Open sunfishcode opened 2 years ago

sunfishcode commented 2 years ago

This program does a try_write(), and if that fails due to another process holding the lock, prints a message, and then does a write() to wait until the lock is available:

use std::io::Write;
use fd_lock::RwLock;

fn main() -> std::io::Result<()> {
    let file = std::fs::File::create("test.file")?;
    let mut lock = RwLock::new(file);

    let mut guard = match lock.try_write() {
        Ok(guard) => guard,
        Err(err) if err.kind() == std::io::ErrorKind::WouldBlock => {
            eprintln!("blocking on other processes...");
            lock.write()?
        }
        Err(err) => return Err(err),
    };

    eprintln!("writing to the file");

    writeln!(&mut guard, "hello")?;

    Ok(())
}

However, this doesn't compile:

error[E0499]: cannot borrow `lock` as mutable more than once at a time
  --> examples/foo.rs:12:13
   |
8  |     let mut guard = match lock.try_write() {
   |                           ----------------
   |                           |
   |                           first mutable borrow occurs here
   |                           a temporary with access to the first borrow is created here ...
...
12 |             lock.write()?
   |             ^^^^^^^^^^^^ second mutable borrow occurs here
...
15 |     };
   |      - ... and the first borrow might be used here, when that temporary is dropped and runs the destructor for type `Result<fd_lock::RwLockWriteGuard<'_, File>, std::io::Error>`

Is there a way to do what this code is doing that avoids this problem?
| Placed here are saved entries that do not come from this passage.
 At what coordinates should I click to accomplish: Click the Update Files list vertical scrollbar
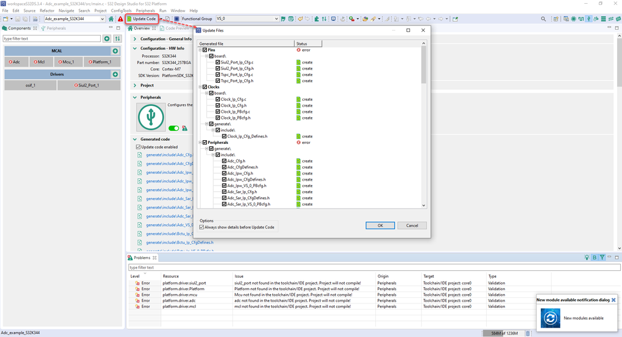coord(423,125)
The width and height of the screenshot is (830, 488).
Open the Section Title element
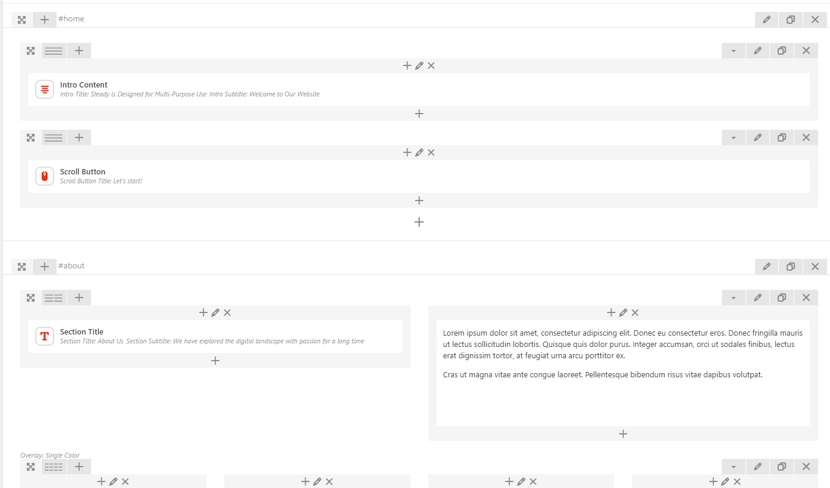(x=82, y=332)
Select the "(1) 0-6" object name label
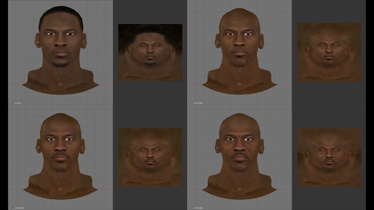374x210 pixels. tap(18, 103)
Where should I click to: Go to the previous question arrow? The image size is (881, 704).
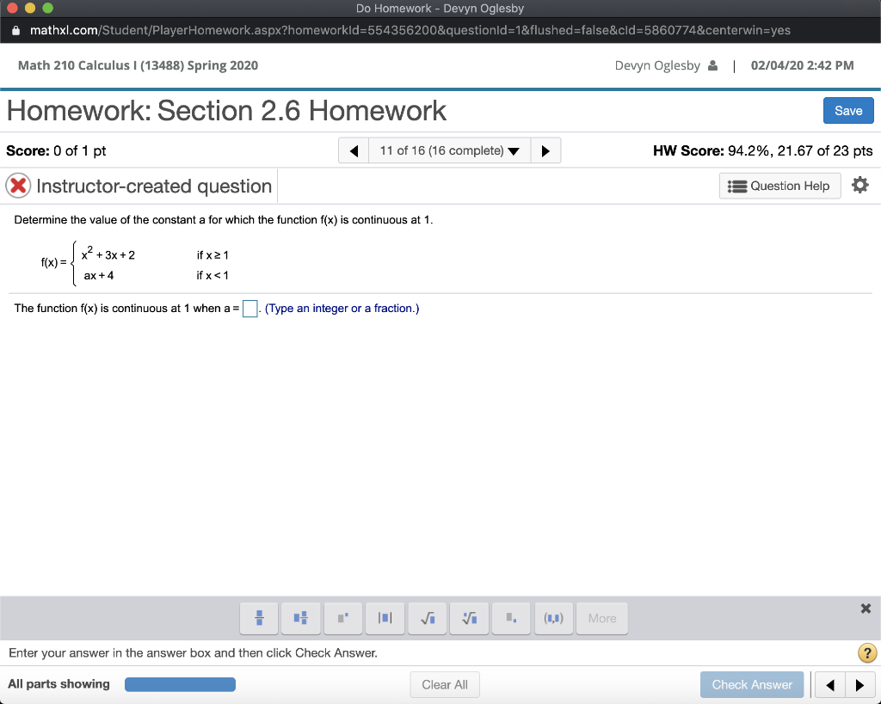[354, 150]
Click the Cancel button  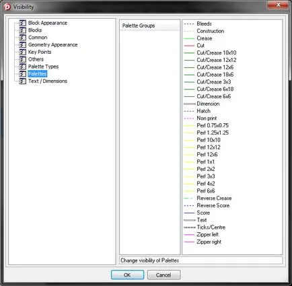tap(163, 275)
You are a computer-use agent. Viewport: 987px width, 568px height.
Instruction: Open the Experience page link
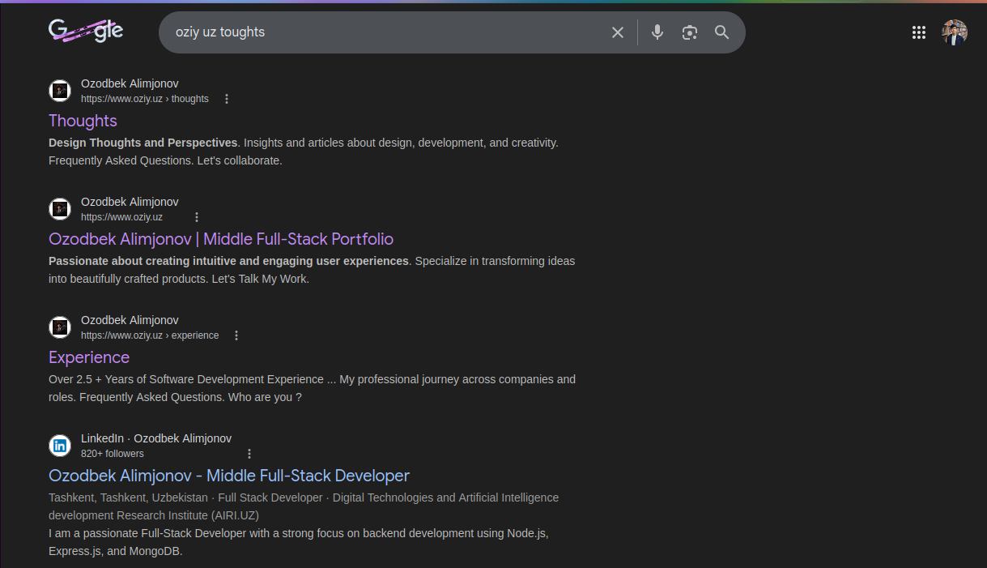point(89,357)
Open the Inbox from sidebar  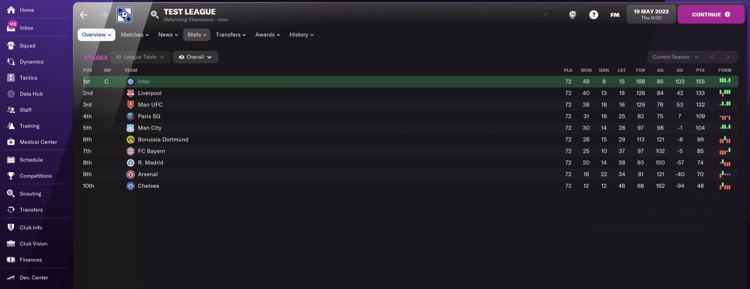[26, 27]
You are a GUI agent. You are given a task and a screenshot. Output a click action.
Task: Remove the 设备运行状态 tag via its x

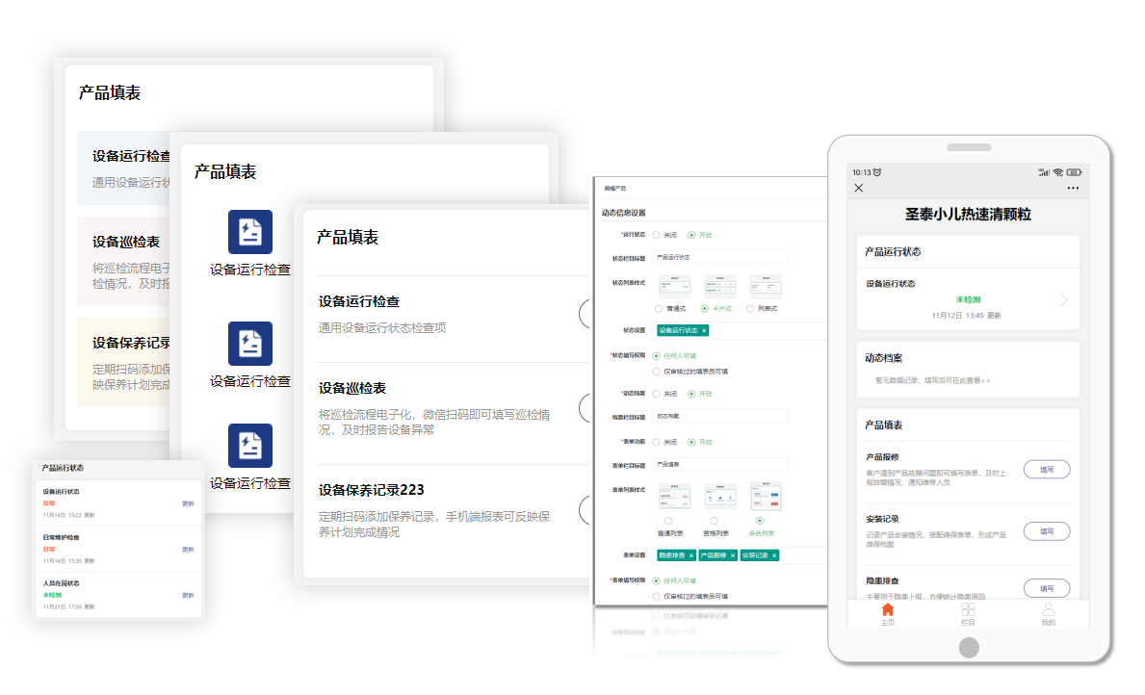pyautogui.click(x=704, y=330)
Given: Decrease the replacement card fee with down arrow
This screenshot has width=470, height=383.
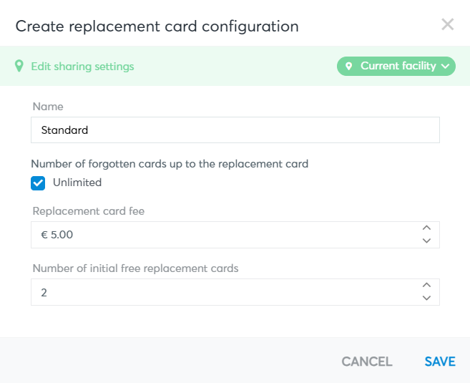Looking at the screenshot, I should 426,241.
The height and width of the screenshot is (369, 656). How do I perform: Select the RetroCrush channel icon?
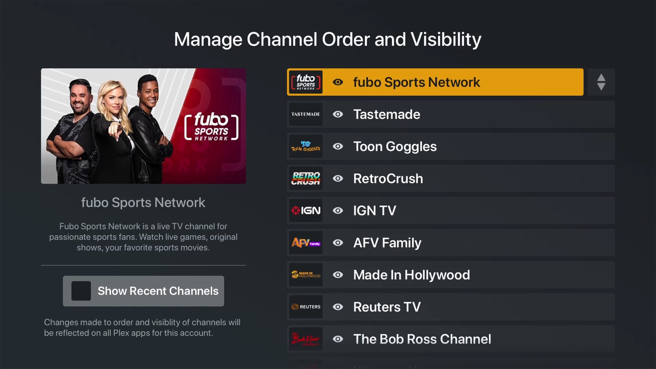(305, 178)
Alternatively, would it makes sense for try_write and write to take a &self instead of a &mut self? They don't need the mut for any of their own state.

Imberflur commented 1 year ago

I found a solution that works with this specific example:

fn main() -> std::io::Result<()> {
    let mut lock = RwLock::new(File::open("test")?);

    // store in a variable so we can later explicitly drop it during the match
    let try_result = lock.try_write(); 
    let mut guard = match try_result {
        Ok(guard) => guard,
        // only borrow the error here via `ref`, instead of moving it out since that would 
        // prevent the explicit early drop of `try_result`
        Err(ref err) if err.kind() == std::io::ErrorKind::WouldBlock => {
            drop(try_result);
            eprintln!("blocking on other processes...");
            lock.write()?
        }
        Err(err) => return Err(err),
    };

    let _use = &mut guard;
    Ok(())
}

However, if you need to return the guard from a function, it will trigger an instance of https://docs.rs/polonius-the-crab/0.3.1/polonius_the_crab/#rationale-limitations-of-the-nll-borrow-checker. Eventually the polonius borrow checker should allow cases like this to work IIUC.

Alternatively, would it makes sense for try_write and write to take a &self instead of a &mut self? They don't need the mut for any of their own state.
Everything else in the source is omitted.